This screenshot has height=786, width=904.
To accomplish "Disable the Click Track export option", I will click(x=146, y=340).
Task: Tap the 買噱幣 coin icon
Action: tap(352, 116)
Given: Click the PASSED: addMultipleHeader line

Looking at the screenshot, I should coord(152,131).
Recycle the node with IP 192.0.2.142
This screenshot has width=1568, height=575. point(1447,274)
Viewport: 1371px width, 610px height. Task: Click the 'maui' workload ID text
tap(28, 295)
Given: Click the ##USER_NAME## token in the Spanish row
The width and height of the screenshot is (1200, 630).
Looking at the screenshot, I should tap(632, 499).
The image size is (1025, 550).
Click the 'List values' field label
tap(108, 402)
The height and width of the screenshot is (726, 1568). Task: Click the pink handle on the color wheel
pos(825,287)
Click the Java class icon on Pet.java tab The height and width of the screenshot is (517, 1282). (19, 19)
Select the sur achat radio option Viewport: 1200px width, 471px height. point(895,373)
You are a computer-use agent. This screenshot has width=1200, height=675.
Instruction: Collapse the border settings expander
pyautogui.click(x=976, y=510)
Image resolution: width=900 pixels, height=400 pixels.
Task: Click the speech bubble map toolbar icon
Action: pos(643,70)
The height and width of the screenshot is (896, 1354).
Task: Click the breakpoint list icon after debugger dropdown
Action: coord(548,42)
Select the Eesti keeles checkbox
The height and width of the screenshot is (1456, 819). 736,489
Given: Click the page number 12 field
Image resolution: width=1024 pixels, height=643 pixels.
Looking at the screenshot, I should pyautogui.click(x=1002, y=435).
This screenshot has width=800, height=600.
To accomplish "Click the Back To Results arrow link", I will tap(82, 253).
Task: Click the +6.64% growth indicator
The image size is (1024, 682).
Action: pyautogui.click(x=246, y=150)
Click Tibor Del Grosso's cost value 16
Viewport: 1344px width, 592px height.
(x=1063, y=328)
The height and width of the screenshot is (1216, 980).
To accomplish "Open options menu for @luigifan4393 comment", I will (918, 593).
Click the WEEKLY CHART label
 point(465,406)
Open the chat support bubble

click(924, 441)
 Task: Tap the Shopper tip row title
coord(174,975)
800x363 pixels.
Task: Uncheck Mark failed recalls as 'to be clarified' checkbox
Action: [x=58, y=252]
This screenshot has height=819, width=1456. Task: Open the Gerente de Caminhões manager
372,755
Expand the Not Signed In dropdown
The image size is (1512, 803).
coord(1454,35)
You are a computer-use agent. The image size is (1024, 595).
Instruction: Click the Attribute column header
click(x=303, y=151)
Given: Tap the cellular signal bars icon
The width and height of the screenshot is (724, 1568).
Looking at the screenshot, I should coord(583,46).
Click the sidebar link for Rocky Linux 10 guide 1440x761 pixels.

────

**Problem description**
Repeat the material verbatim from its first line through the line containing "Looking at the screenshot, I should coord(152,131).", including that line.

**Output of the exercise**
This screenshot has height=786, width=904.
To accomplish "Disable the Click Track export option", I will click(x=146, y=340).
Task: Tap the 買噱幣 coin icon
Action: tap(352, 116)
Given: Click the PASSED: addMultipleHeader line

Looking at the screenshot, I should coord(152,131).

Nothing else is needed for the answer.